I don’t know if Xue Gang is really from the heart to make me happy. He said severely to the other side of the phone: "Mom, what are you talking about!" Then he hung up the phone.He turned around and hugged me, saying that he would not be wronged.

I know, if I want this child, if I want to give it a happy home, then I should make up for it. In the future, the struggle between this prospective mother -in -law is indispensable.If she was impressed by me before, then she felt in my heart at this moment is a selfish and powerful woman. She would not let herself suffer, and even there would be any morality and bottom line.A woman went to fight with wisdom. I suddenly felt that I had matured a lot, and I could restrain my temper. Maybe it was because I had a burden and responsibility on my shoulders.

I know that if Xue Gang insisted on marrying me, then his family would not have any gift money, because they had to get married, they were not in a hurry, but I was anxious, and she would not consider my feelings and dignity.She will only count a savvy account, and she will not make herself feel bad.

Sure enough, I didn’t expect it. Xue Gang insisted on marrying me, but his family did not have a gift money. They said that Xue Gang had to learn to bear it. He could not rely on his parents.The cost requires me and Xue Gang.I agreed that I didn’t mention half of my dissatisfaction with their dissatisfaction, because it was useless to say.

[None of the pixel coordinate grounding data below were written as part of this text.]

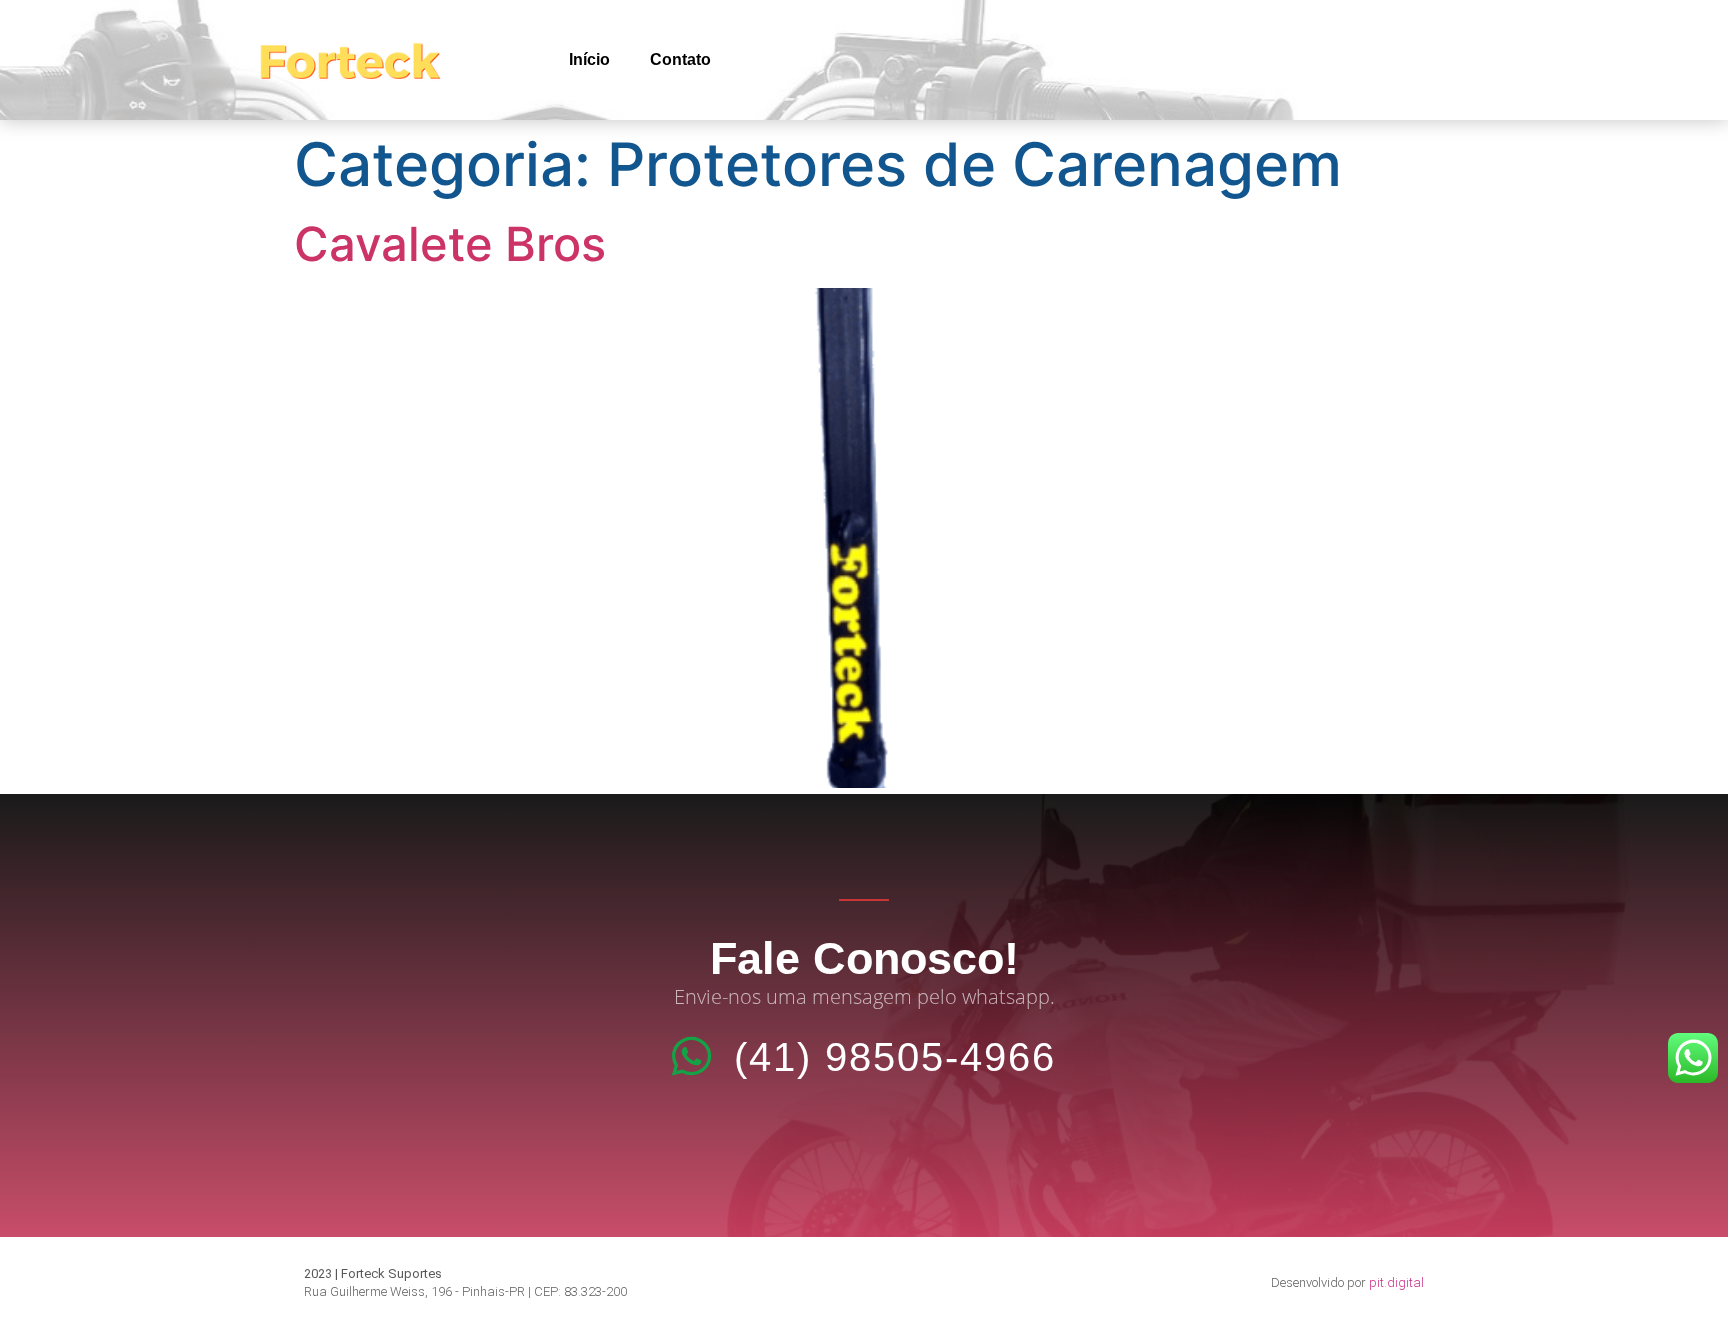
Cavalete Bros (450, 243)
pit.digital (1396, 1282)
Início (589, 59)
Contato (680, 59)
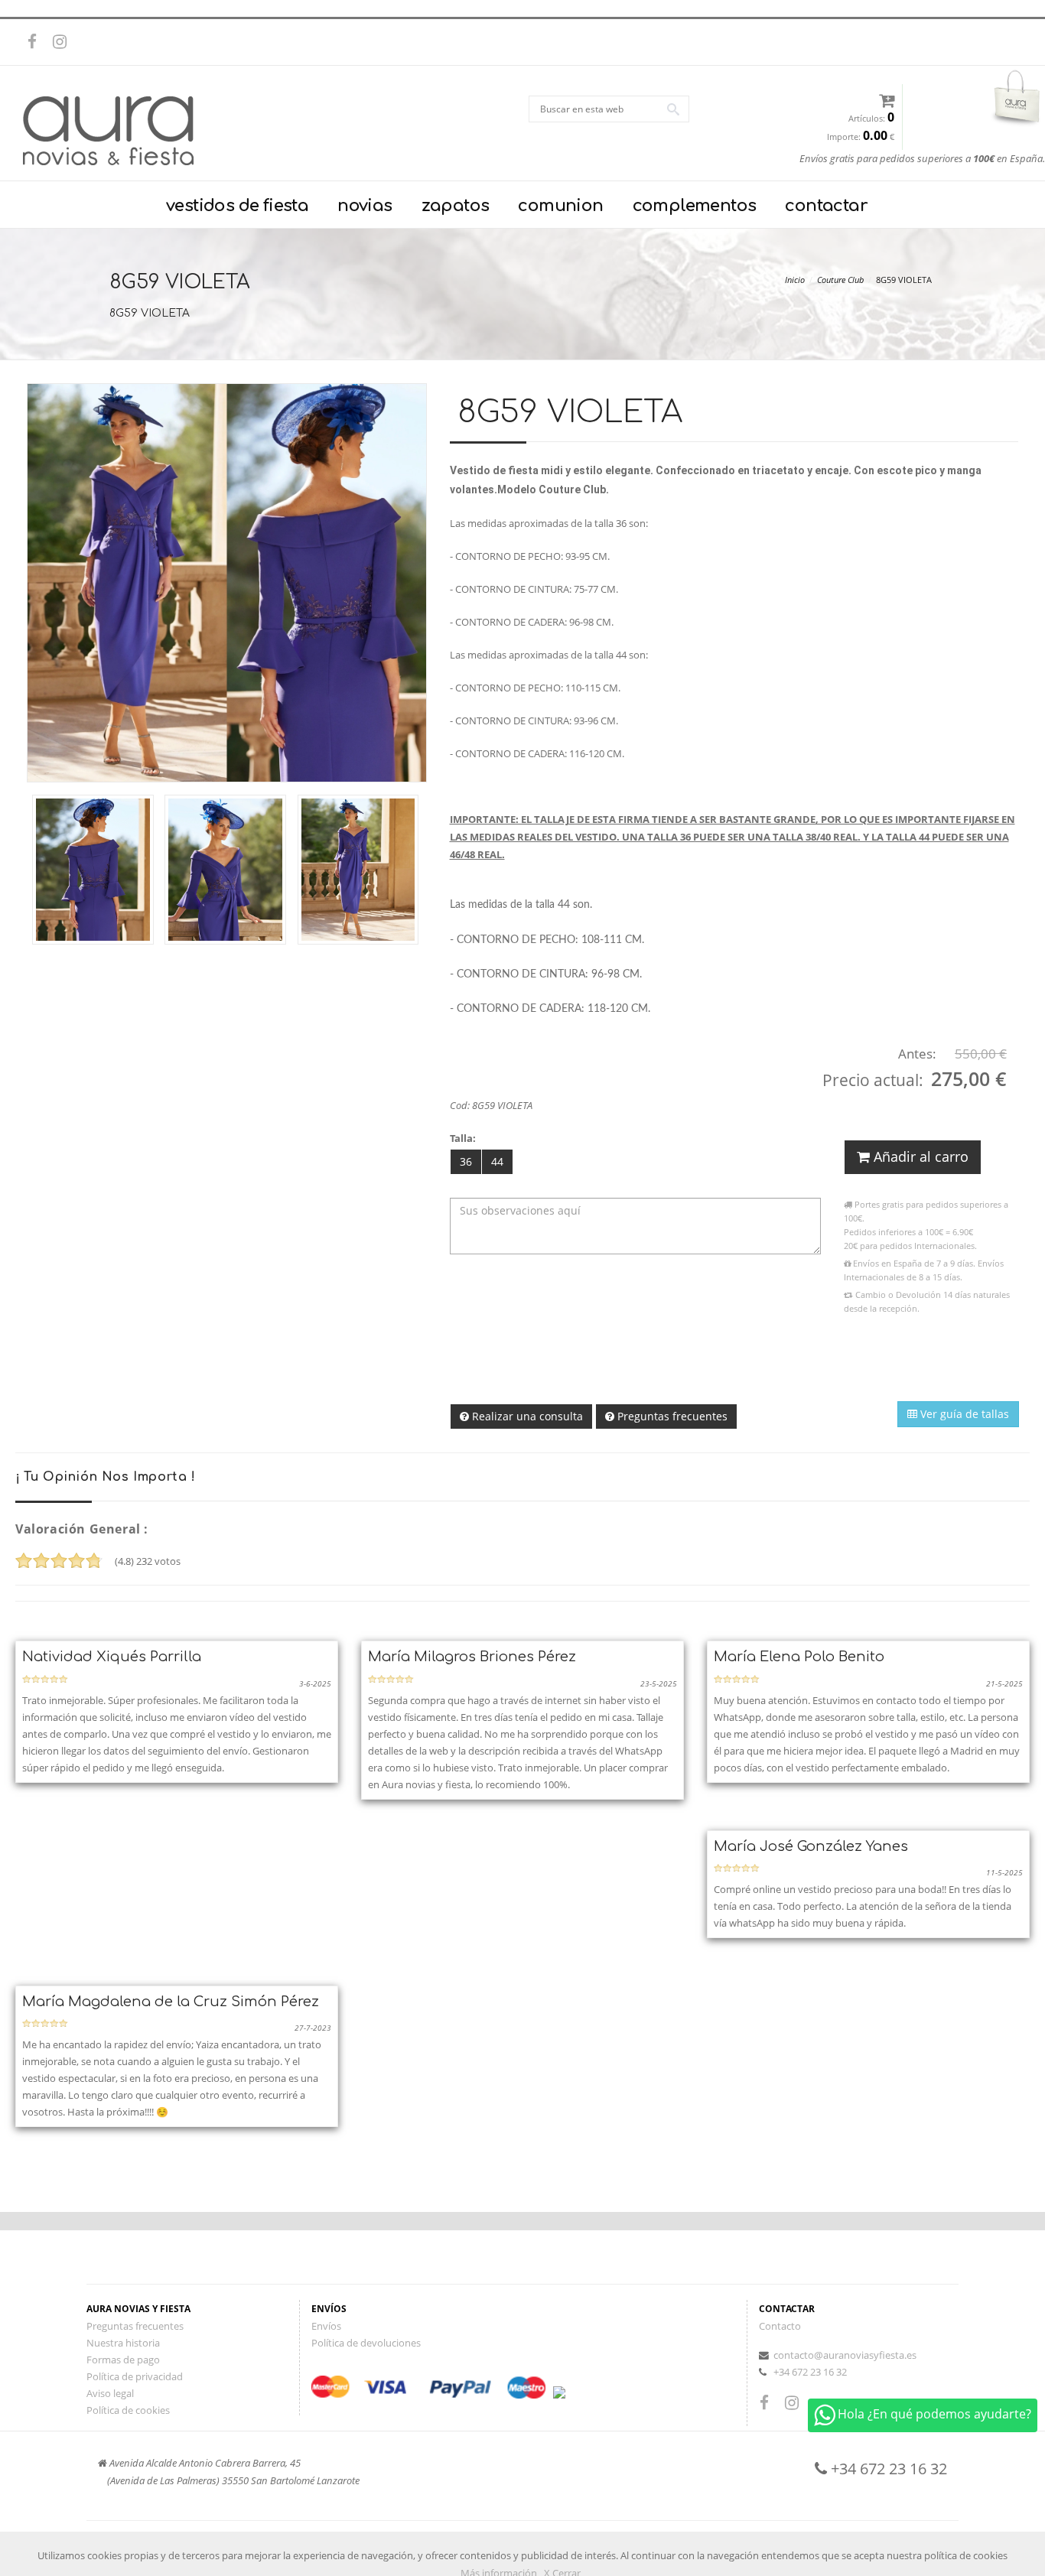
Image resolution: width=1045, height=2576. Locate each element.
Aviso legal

The only thing I could do was to resist temperament, and then gave birth to the children in the stomach safely.

I know that I have to prepare another psychological preparation next. If I have a boy, their family will be very happy, and the prospective mother -in -law will even change her prejudice to me, but if it is a girl, I will be going toContinue to endure her losses, but I am not afraid of these. Even if Xue Gang supports me, I have to learn to be strong, because there are still people who need my protection. In the face of difficulties, I must learn to become more frustrated and brave.Go forward bravely.

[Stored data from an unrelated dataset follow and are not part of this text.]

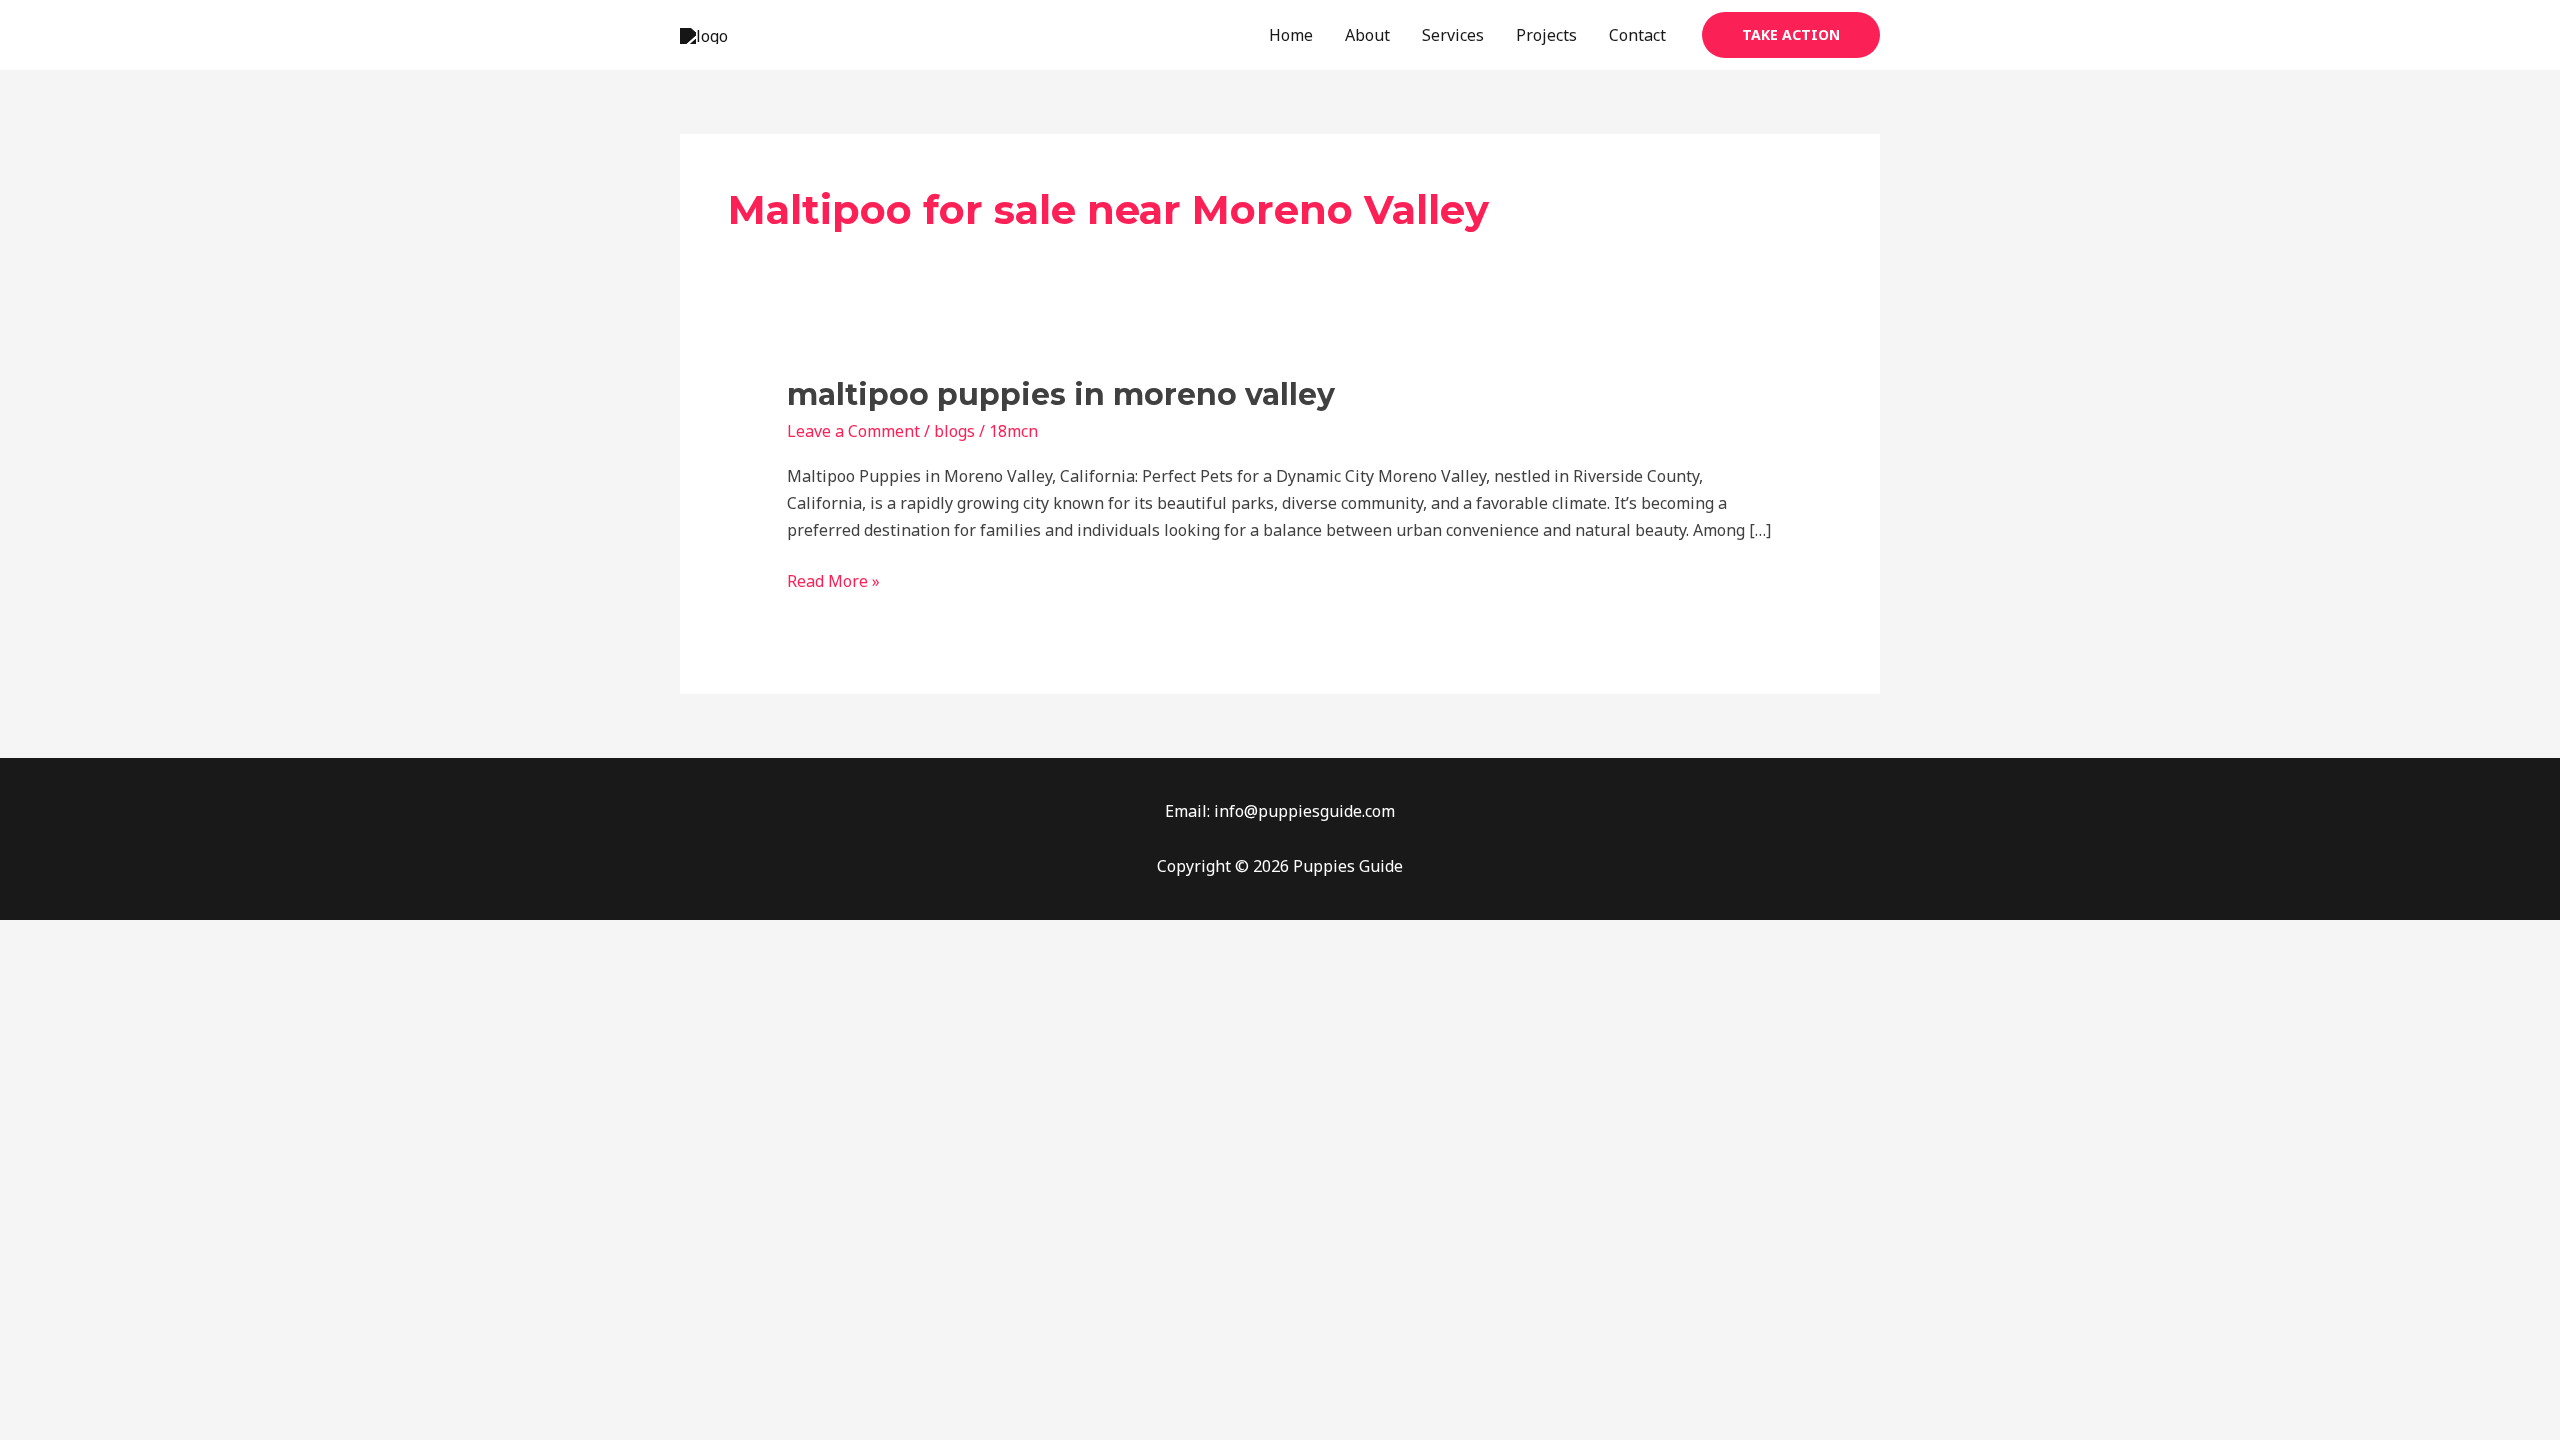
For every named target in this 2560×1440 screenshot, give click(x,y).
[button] (1791, 35)
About (1367, 35)
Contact (1637, 35)
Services (1453, 35)
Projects (1546, 35)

After doing such a psychological preparation, I don’t seem to pay more attention to everything about the prospective mother -in -law. I know that dignity needs to fight for myself. In addition to working hard, I prove that I have made myself strong in material and spirit.There is nothing better to make me practical and peace of mind.

——End —— Today’s Topic Interaction: How terrible is the thought of being a male and female?Welcome to leave a message.